“The world will celebrate for days when he’s hanged.”
“If I had a choice,” Honey said, “Hitler or Himmler? I’d pick Himmler. Kick him in the nuts as hard as I can before I shoot him.”
Honey lowered the pistol again. This time she jammed it straight down between the sofa cushion she was sitting on and Jurgen’s.
“Boy, am I tired.”
“Why don’t you take a nap?”
“I have to go get booze. I think Vera likes to get smashed. Especially the way things are going.”
“I think she handles it well.”
“I hope so. I’d hate to see her fall apart.”
“You mean get drunk?”
“No, the way she’s worried about Bo.”
“You believe he’s missing?”
“Why would she lie about it?”
“What did you tell me Carl said? He can see her wringing her hands?”
“He’s a smart-ass.”
“He has different poses,” Jurgen said. “One time he looks like a farmhand with a jaw full of Beech-Nut chewing tobacco.”
“Scrap,” Honey said.
“The next time-this one’s my favorite-he’s looking at something miles away that no one else can see, and you believe he actually can. I think he’s himself, though, when you’re talking to him. He’s straight with you.”

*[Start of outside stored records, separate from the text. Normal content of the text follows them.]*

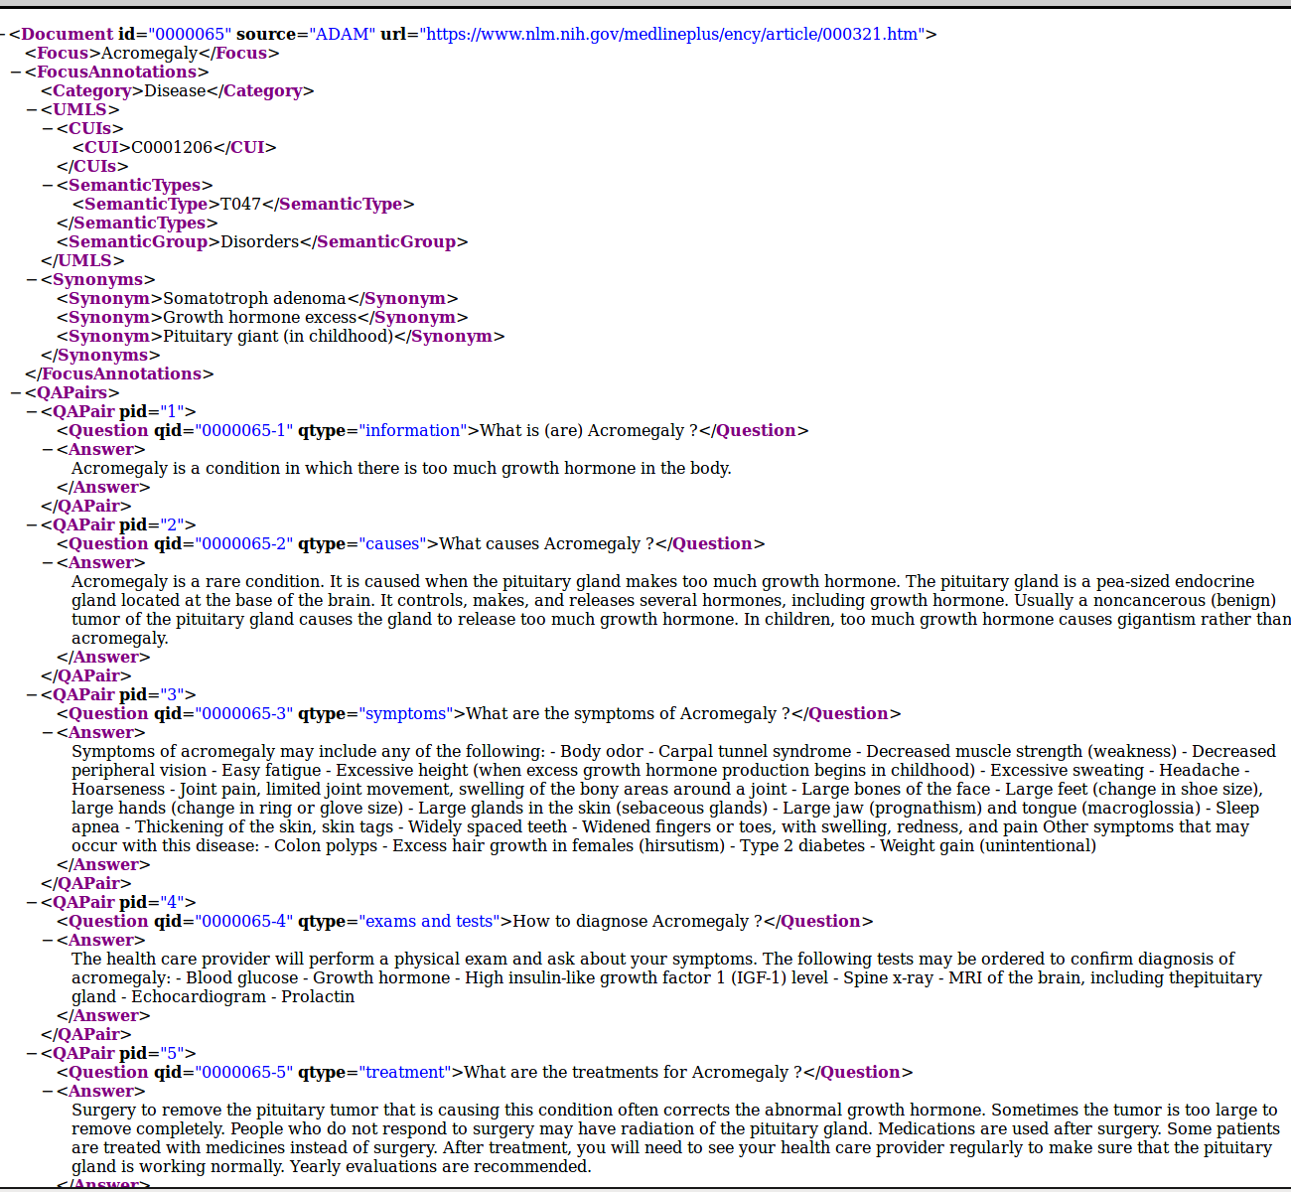This screenshot has height=1192, width=1291.
Task: Collapse the QAPairs node
Action: click(x=16, y=392)

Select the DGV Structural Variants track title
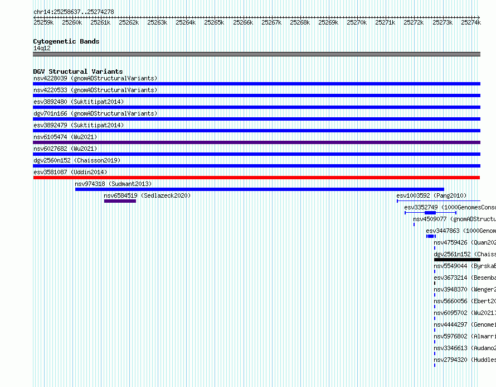coord(78,71)
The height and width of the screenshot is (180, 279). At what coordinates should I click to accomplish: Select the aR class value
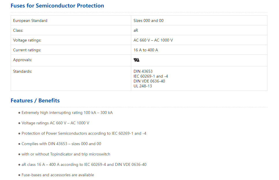coord(136,30)
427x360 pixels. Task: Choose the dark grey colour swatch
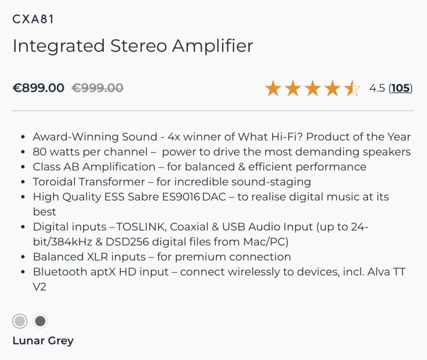40,321
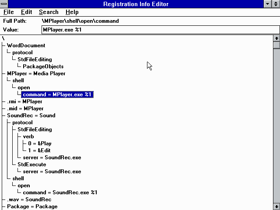Open the Search menu
The image size is (280, 210).
point(49,12)
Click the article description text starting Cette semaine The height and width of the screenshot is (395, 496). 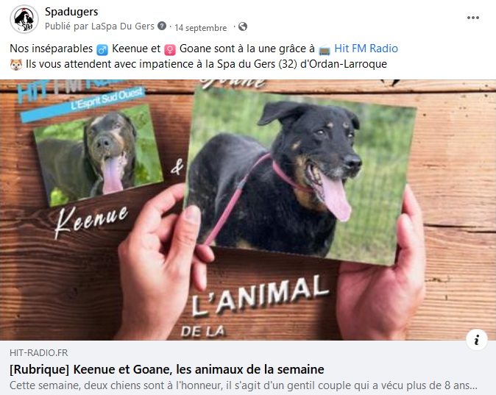click(x=244, y=386)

“He can stop you in your tracks,” Honey said. “You have to think fast to come back at him. He’s more fun than he looks.”
“You like him,” Jurgen said.
“I like him as a man, but he’s taken. If he wasn’t, you’d have competition breathing down your neck. He told his wife, Louly, on the altar, he’d stay pure as the driven snow, and he believes he means to keep his word. But then if he happens to get horny, as we all do at times, and he wants some action right now? Something happens. Dumb luck sets in and saves Carl, gnashing his teeth, from going back on his word. I might’ve told him it was his guardian angel fucking with his life.”
“You know him well.”
“I learned that about him in less’n two minutes. You know what he is, he’s lucky. And there is nothing in the world like going with a guy you know is lucky.”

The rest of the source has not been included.